Search the records for the string "Nail" and return each line that has it.

[Screenshot grounding data]
------------------------------------

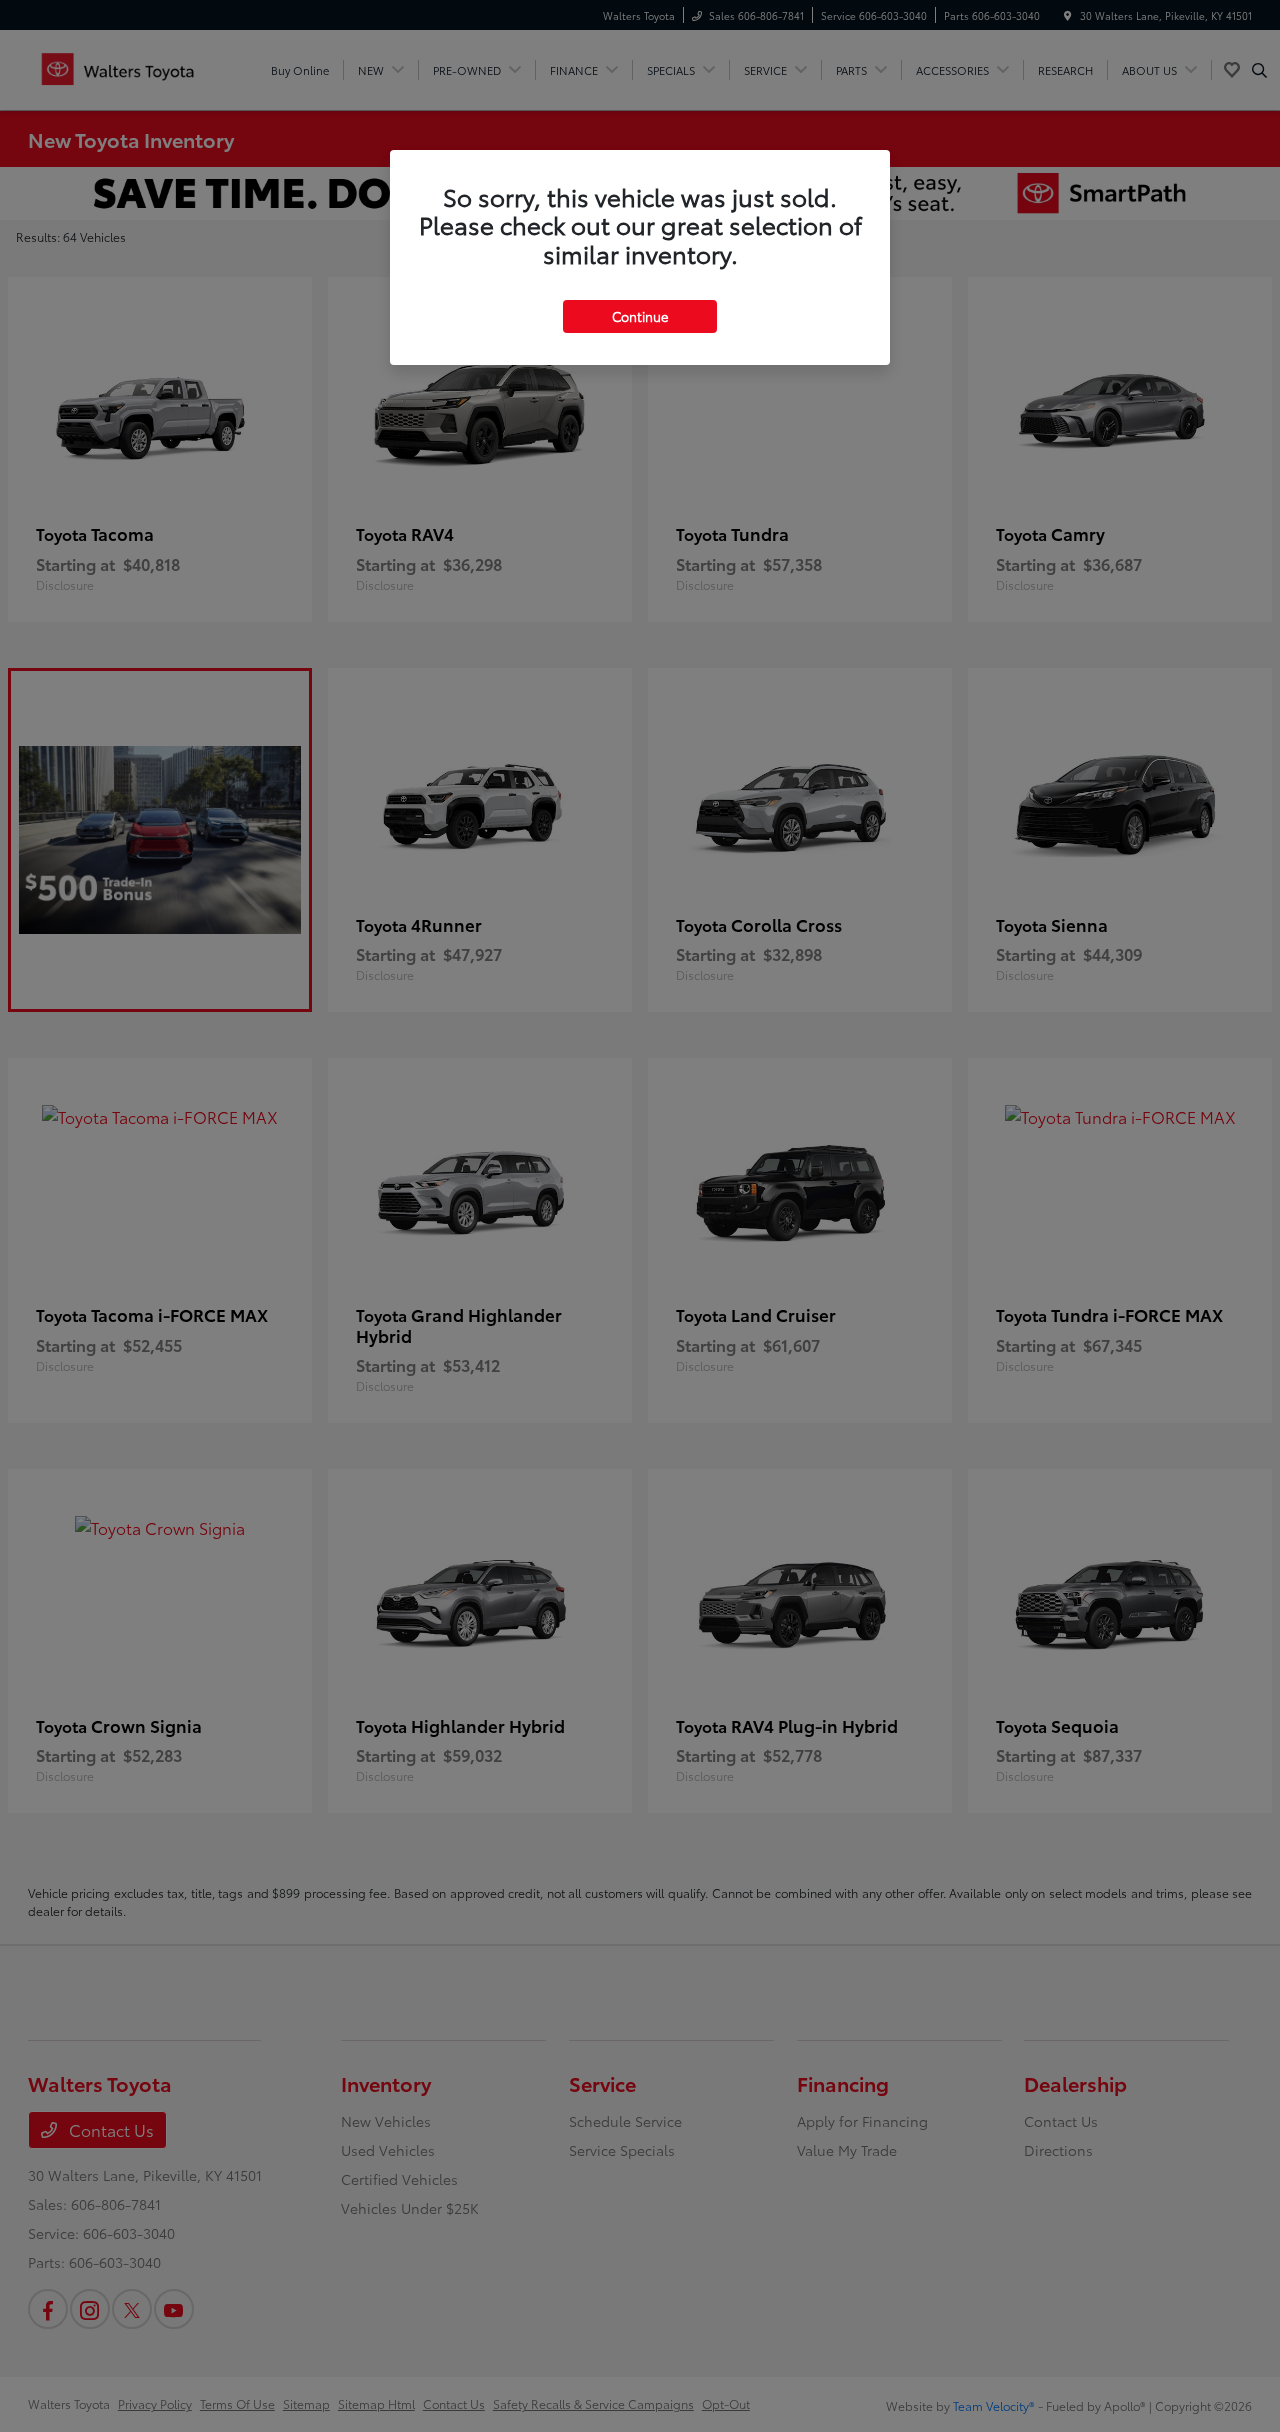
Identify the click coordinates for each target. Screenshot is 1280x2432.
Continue (640, 316)
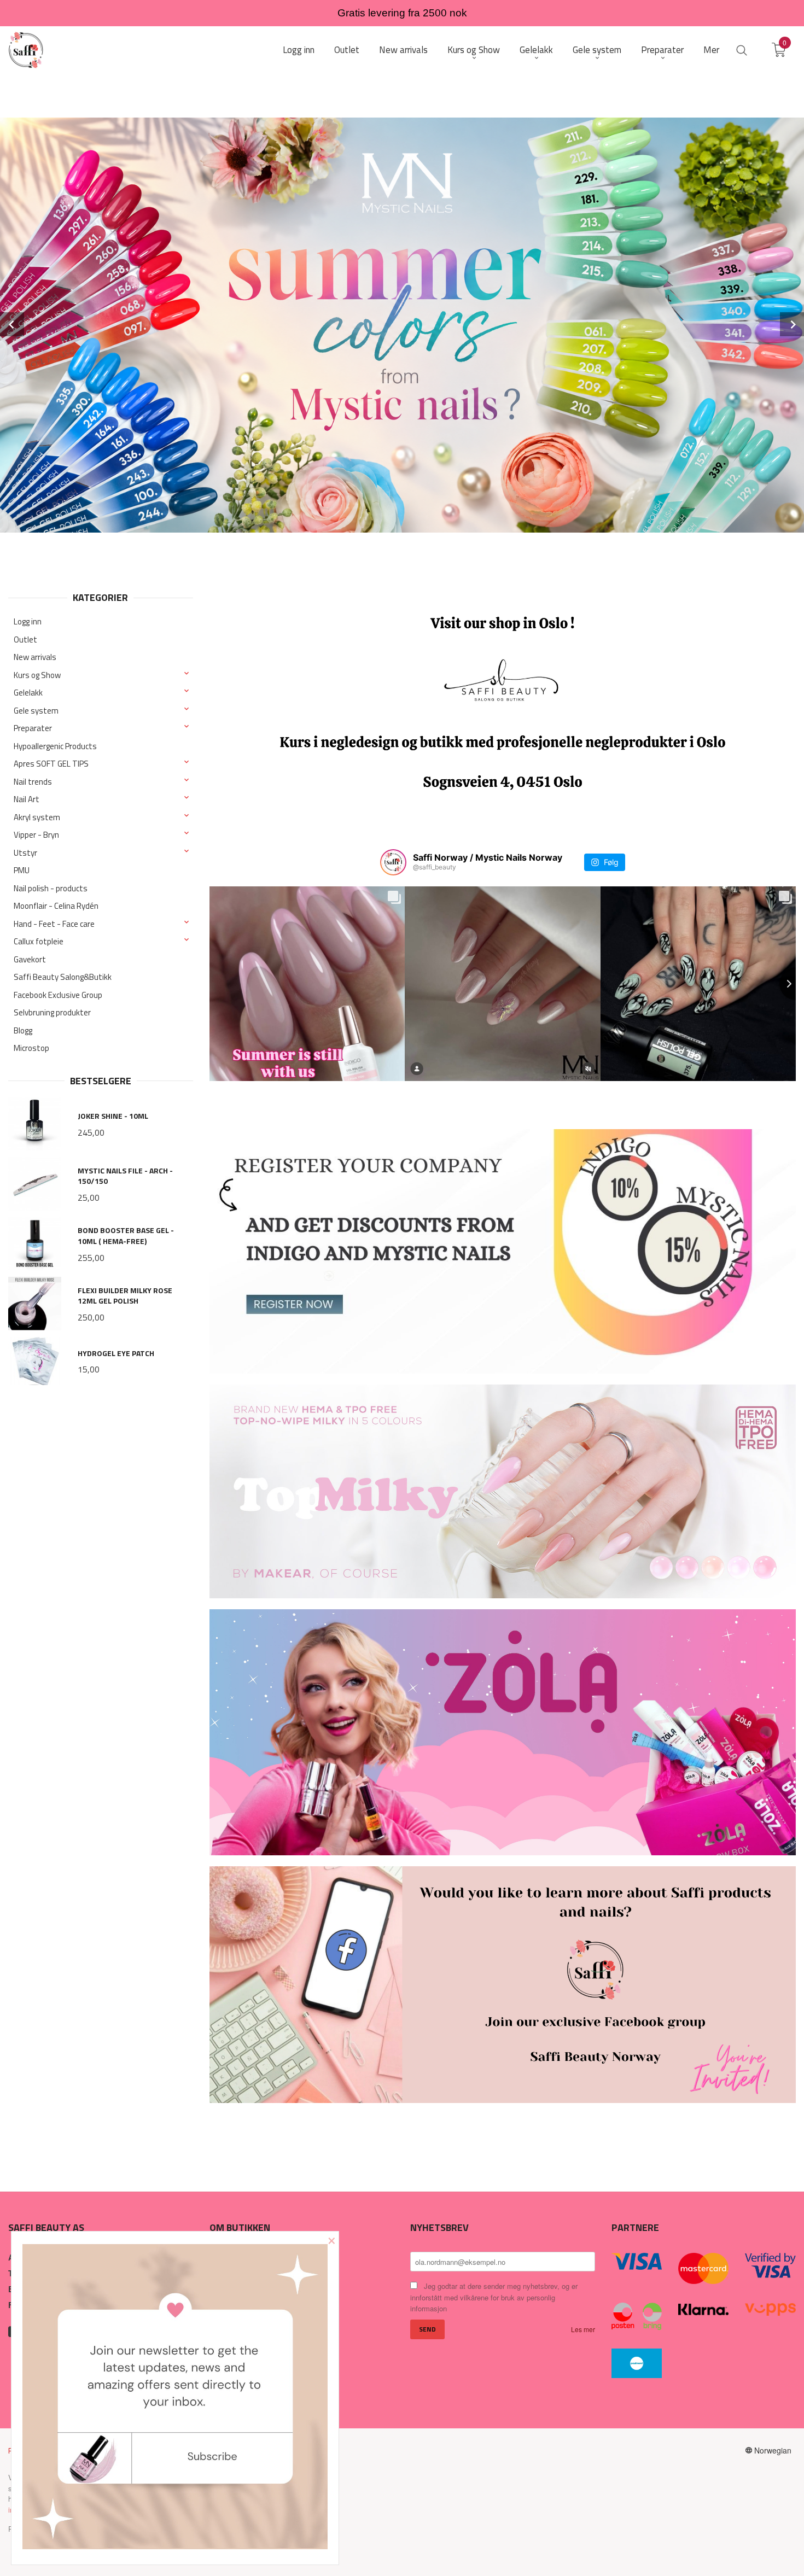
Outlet (25, 639)
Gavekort (30, 959)
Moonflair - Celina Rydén (56, 905)
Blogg (23, 1030)
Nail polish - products (51, 888)
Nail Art (26, 799)
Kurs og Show (37, 675)
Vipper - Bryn (36, 834)
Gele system (36, 710)
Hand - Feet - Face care (54, 924)
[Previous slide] (209, 983)
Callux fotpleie (38, 941)
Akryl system (37, 817)
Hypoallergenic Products (55, 746)
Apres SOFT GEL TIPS (51, 763)
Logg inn (28, 621)
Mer (711, 50)
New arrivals (35, 657)
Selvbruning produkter (52, 1012)
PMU (22, 870)
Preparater (33, 728)
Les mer (583, 2329)
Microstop (31, 1048)
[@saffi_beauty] (393, 862)
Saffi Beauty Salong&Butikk (63, 977)
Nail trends (33, 781)
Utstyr (25, 852)
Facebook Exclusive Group (58, 995)
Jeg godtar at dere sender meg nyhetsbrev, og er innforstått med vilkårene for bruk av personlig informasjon (494, 2297)
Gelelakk (28, 692)
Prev (12, 324)
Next (792, 324)
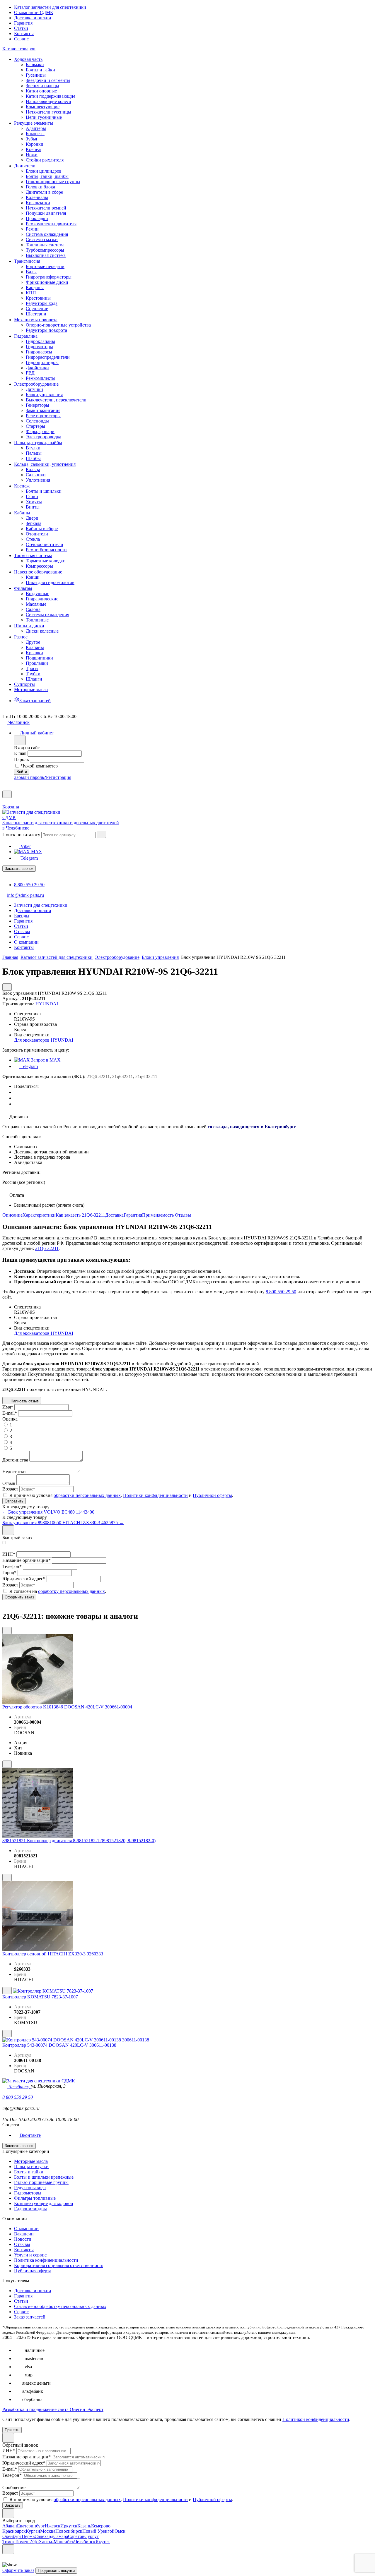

------------------------------------

Solution to the problem>
Nail polish - products (51, 888)
Nail Art (26, 799)
Nail trends (33, 781)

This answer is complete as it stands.